The merciful will receive mercy. They will receive this on the last day, but it may mean that they will see mercy prevail. The coming of God’s kingdom is a blessing to those who value mercy because that’s what God values. When God rules, what God values will become reality. (Powell).

The pure in heart are those who are truly pure, not just outwardly so. It is not a matter of avoiding impure thoughts, but rather single-minded devotion to God. The real accent is on integrity. Seeing God for the pure in heart is so appropriate because as those who truly please God, they have demonstrated what it is to be godly. “Those who will see God are those in whom something of God has been seen” (Powell).

Who are the peacemakers? They are agents of God actively establishing God’s shalom. In other words, they are “those who work for the wholeness and well-being that God wills for a broken world” (Jack Kingsbury). In the New Testament, peace generally refers to the relationship between people (Carter). Peacemakers make right relationships between people. They  will be called “children of God.” People are identified as God’s children when their conduct is like God’s. The acknowledgement that they’ve behaved as God’s children and done as God wills, is reward enough.

Being persecuted for righteousness’ sake refers to our human activity in participating in what God is doing. It is not persecution that is virtuous, but commitment. The promise for them is the “kingdom of heaven,” just like it was for the “poor in spirit.”

Then Jesus suddenly shifts the focus from the anonymous blessed ones to “you.” Up until now, the disciples have been following Jesus and more or less observing from the sidelines. Jesus has been speaking about others, but now he specifically addresses them. Why would they or you be reviled and persecuted and lied about? Because of your commitment to righteousness, to Jesus.

We may look at the Beatitudes as  “examples” or “case studies” of “life in God’s empire, visions of the identity and way of life that result from encountering God’s present and future reign” (Warren Carter).

Do the Beatitudes still seem unattainable? So it seemed to Martin Luther. In the Small Catechism wrote, “I believe that by my own understanding or strength I cannot believe in Jesus Christ my Lord or come to him, but instead the Holy Spirit has called me through the gospel, enlightened me with his gifts, made me holy, and kept me in the true faith.” If we cannot even come to faith in Christ by our own efforts, how can we live the Beatitudes on our own? We cannot! It is God at work in and through our lives who accomplishes any good thing.
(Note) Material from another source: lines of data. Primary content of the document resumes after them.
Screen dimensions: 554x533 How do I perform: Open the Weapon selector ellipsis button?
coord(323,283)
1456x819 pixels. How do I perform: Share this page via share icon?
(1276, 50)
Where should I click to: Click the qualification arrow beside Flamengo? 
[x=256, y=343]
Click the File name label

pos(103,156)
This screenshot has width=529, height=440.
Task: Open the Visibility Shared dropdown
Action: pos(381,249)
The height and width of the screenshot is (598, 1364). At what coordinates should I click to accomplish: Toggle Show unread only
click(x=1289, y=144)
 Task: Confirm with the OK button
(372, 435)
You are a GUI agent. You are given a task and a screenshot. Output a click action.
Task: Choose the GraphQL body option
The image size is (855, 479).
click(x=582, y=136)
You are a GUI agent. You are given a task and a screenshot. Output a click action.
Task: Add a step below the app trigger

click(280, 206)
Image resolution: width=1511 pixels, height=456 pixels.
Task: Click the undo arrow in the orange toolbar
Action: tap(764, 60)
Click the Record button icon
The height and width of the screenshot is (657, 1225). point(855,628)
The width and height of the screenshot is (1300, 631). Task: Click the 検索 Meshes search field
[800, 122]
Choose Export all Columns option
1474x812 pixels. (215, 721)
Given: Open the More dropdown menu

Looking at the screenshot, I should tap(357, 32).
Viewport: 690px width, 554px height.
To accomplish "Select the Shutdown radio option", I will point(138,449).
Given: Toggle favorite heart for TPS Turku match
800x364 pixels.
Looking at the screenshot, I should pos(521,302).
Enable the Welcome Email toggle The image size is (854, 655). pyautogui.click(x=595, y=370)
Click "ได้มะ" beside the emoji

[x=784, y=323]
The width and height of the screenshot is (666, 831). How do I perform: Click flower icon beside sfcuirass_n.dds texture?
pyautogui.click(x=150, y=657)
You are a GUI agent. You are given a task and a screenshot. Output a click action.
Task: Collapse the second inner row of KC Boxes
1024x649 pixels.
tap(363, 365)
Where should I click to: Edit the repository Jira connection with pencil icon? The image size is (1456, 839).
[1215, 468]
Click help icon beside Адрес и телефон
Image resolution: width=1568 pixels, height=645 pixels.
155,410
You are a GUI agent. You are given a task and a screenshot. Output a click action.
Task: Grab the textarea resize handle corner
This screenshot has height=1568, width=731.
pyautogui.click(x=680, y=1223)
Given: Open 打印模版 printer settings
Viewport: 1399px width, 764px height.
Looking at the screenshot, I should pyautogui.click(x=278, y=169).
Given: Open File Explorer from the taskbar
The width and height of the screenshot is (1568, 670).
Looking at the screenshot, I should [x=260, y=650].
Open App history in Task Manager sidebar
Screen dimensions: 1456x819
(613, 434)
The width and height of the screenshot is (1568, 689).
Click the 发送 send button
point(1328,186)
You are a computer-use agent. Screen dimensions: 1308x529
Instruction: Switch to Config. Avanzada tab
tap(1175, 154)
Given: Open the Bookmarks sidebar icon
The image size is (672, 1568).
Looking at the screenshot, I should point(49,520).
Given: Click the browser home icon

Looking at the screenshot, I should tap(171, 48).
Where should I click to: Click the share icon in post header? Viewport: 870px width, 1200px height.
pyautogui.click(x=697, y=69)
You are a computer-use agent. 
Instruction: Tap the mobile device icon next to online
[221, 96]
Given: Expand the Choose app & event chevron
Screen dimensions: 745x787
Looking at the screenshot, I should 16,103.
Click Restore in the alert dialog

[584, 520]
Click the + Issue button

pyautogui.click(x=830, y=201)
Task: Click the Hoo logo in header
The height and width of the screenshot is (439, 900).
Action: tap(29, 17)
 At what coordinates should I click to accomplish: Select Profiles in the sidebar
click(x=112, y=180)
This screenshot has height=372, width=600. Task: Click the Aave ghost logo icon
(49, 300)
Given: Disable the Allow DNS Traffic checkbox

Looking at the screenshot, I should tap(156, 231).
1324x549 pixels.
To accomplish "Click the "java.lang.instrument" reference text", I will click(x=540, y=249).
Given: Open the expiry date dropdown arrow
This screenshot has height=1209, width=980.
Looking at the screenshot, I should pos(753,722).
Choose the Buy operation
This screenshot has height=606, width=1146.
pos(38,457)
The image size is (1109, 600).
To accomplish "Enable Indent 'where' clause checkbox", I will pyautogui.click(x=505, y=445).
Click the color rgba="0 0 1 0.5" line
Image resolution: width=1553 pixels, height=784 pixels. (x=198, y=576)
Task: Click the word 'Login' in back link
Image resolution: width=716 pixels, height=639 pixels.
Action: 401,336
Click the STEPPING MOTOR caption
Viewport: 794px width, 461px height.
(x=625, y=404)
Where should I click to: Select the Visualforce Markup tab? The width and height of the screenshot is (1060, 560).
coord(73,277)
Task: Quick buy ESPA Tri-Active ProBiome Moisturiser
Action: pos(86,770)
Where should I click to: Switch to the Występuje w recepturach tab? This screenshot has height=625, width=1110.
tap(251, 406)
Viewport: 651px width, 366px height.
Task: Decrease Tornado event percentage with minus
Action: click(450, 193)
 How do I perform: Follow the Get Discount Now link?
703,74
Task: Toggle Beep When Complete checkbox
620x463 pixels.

Will we believe these promises for ourselves or not? Will we believe God will make all things right for us, whether we experience reversals or rewards? If so, we can obey the command to “Rejoice and be glad” because of the great rewards God has stored up for us. 

The blessing pronounced on the disciples in the Beatitudes is for the purpose of their becoming the agents of blessing to others. As today’s saints, God calls us to be the means of blessing others. Today’s sending song “For All the Saints,” concerns those of all the earth, including present and future saints of Honduras. I hope you will join us tonight for a wonderful meal and auction as we become change agents for God’s saints in Honduras.


M Eugene Boring, The New Interpreter’s Bible, Volume VIII, Matthew

Warren Carter, Matthew and the Margins

Mark Allan Powell, God With Us: A Pastoral Theology of Matthew’s Gospel

Thursday, November 9, 2017

Friday, November 3, 2017


This is the message I preached at St. Timothy Lutheran Church on Sunday, Oct. 29. The gospel text is

John 8:31-36.


Today we celebrate the 500th anniversary of the beginning of the Reformation, a movement that not only impacted the church of that age, but all ages.

What one word would you use to describe the distinctiveness of the Lutheran movement? Is it grace, justification, the good works we do through Lutheran Disaster Relief, ELCA World Hunger, or something else? These are all good answers, but they are not unique to us as Lutherans.

The word freedom is the one most celebrated by Martin Luther. He was in bondage to a view of God as judge and went to great lengths to try to appease God by bringing his body into submission by extreme deprivation such as intensive fasting and beating himself with a whip. It was not until reading in the book of Romans of salvation by grace through faith that the burden of working to be saved was lifted from Luther’s shoulders. This is the freedom about which Luther wrote most frequently. In fact, he wrote a short pamphlet called “The Freedom of a Christian,” specifically about that subject.

Had is such a little word, but it packs a punch in today’s gospel reading. Jesus was addressing the Jews who HAD believed in him. They were not addressed as disciples, as current followers because they had not continued in Christ’s word. If they had, they would have been disciples who would have experienced the truth that would set them free.

These Jews, like all of us, needed to come face to face with the truth that we must come clean about our need. Can we receive freedom if we do not understand that we need to be set free? Freedom in Christ is only good news if we know our need.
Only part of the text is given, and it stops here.